Friday, March 28, 2008

Easy Multiple File Patching And Patch Removal On Linux And Unix

Hello again,

Today we're going to continue with yesterday's post on manually mass patching files on Linux and Unix, but come at it from a different, and much simpler, angle.

First things first; you can delete the ed patch files from yesterday :) When you look at them, you can see that using "diff -e" to create an ed patch file creates a patch that contains absolutely no information that would allow you to reverse a change that you made, as opposed to a patch file made from diff straight-up. The small comparison below points this up more clearly:

host #diff -e tmpdir1/file1 tmpdir2/file1
5c
BASEDIR="/usr/binky"
.
host # diff tmpdir1/file1 tmpdir2/file1
5c5
< HOMEDIR="/usr/binky"
---
> BASEDIR="/usr/binky"


The ed patch file type that we used yesterday, although simpler to understand, doesn't make it possible to reverse your changes without keeping backup copies of your files.
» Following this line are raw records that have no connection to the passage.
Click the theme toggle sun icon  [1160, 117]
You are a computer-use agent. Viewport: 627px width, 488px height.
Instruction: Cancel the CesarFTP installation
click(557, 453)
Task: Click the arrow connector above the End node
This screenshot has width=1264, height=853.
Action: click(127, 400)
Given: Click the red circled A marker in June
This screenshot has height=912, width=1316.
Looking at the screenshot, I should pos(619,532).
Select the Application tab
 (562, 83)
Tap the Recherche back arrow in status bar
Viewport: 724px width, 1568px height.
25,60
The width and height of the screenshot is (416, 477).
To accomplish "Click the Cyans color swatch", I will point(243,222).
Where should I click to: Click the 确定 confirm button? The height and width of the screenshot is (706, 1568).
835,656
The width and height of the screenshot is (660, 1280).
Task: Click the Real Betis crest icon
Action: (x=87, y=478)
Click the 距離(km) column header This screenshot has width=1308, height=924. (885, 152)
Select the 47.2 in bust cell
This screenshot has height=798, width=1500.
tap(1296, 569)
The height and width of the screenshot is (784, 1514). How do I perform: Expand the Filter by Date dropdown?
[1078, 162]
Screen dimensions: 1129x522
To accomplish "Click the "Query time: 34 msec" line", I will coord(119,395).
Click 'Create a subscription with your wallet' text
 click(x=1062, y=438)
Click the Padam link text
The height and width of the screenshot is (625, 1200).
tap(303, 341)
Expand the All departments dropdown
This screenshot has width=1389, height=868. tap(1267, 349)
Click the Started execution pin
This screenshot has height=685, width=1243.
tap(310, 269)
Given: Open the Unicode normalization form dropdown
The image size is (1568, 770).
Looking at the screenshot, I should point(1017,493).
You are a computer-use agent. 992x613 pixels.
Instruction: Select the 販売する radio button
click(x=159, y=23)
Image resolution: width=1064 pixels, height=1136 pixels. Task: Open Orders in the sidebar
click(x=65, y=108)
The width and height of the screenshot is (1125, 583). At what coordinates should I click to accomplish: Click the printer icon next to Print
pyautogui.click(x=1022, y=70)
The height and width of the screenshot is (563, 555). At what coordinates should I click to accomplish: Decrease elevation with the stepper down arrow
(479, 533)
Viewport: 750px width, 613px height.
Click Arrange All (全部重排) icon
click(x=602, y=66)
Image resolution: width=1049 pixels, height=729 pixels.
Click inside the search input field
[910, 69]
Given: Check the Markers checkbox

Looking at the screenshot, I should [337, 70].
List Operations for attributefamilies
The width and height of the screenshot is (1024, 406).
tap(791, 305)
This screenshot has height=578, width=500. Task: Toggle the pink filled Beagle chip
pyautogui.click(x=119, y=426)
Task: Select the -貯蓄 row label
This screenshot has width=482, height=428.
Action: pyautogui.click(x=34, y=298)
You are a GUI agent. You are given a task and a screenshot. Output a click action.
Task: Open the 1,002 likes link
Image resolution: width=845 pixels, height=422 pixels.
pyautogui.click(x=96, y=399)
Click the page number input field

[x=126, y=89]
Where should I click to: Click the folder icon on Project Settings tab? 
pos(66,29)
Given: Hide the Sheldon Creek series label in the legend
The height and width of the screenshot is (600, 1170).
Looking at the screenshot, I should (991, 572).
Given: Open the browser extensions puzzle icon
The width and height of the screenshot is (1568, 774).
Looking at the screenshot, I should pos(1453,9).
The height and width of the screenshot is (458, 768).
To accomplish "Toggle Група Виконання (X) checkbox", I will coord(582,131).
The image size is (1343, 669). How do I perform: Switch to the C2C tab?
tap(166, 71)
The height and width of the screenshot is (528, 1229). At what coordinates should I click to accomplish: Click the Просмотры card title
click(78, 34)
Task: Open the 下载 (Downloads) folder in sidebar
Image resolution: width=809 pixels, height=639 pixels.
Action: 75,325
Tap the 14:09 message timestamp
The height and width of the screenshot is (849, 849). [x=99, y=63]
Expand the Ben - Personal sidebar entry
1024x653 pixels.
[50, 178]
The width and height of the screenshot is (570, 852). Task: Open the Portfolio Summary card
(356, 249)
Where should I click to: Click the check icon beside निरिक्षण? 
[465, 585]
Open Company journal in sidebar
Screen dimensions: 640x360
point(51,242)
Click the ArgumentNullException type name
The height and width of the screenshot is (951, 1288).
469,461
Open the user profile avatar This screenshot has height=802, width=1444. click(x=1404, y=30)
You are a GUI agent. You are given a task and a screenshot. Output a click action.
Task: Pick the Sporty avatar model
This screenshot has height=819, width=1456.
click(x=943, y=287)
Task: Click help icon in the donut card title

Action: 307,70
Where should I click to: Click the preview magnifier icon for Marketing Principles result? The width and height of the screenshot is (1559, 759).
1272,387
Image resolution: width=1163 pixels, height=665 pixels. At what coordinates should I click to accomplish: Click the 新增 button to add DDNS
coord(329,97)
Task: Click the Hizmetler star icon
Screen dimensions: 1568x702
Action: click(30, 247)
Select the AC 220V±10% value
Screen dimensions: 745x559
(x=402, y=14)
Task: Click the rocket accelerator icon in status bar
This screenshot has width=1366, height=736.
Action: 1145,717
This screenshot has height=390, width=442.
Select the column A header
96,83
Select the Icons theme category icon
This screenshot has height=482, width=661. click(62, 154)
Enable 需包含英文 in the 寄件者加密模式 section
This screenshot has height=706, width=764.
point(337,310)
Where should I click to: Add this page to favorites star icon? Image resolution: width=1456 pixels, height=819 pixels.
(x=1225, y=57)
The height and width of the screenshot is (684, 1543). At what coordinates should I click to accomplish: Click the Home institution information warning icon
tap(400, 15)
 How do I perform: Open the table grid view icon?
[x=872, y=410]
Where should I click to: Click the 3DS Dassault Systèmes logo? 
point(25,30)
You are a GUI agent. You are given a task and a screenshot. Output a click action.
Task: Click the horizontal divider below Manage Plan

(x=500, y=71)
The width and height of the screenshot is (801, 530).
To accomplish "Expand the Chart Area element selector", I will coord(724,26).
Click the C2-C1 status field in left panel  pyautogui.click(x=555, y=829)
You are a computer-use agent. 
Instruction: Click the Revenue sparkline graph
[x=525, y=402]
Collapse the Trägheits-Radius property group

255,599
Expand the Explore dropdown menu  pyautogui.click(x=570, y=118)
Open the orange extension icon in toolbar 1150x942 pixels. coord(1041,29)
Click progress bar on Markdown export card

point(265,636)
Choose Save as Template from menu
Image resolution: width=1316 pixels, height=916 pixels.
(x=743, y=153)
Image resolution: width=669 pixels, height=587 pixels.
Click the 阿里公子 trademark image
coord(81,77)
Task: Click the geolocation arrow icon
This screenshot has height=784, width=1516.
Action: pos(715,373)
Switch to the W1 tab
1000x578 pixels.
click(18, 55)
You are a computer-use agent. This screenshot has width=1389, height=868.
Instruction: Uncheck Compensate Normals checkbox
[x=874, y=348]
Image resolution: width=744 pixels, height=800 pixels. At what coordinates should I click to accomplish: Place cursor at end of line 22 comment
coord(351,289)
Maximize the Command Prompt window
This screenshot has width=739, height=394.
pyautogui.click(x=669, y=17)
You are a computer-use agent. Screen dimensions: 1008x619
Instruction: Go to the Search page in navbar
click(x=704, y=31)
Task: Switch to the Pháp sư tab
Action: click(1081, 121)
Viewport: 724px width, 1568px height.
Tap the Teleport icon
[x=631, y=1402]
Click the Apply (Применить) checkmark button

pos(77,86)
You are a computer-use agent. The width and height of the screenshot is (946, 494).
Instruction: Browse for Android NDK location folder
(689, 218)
The good news is that patch files created with diff can still be used to patch massive amounts of files and recover them even if the original, unpatched, files get lost or deleted. The method used to obtain these results is simpler than what we walked through yesterday and only requires the use of the "diff" and "patch" commands. Both of these commands should come standard with your OS. They've been on Linux for a long time and have been on Solaris Unix since, at least, release 2.6 (probably earlier).

So, let's get started patching lots of files and then backing out those patches. Since yesterday's post was so long (and this one has the same potential), I'm going to use only 2 files as the base number of files (although the number of files can be however large you want) and grep out the relevant information for display purposes. Hopefully it will save us all some eye strain ;)

The first thing we'll want to do is copy all the scripts we want to patch into a new directory to work on them. We'll also put the new scripts (that we'll need to create our diff patches) in yet another directory. We'll never work directly on the scripts in their native directory until we're sure they're patched correctly. This isn't absolutely necessary, but is generally good practice. No sense in letting a simple mistake cost you any more time, or grief, than it has to. Again, the only thing that is different between our existing scripts and the new scripts is that the HOMEDIR variable has been changed to BASEDIR.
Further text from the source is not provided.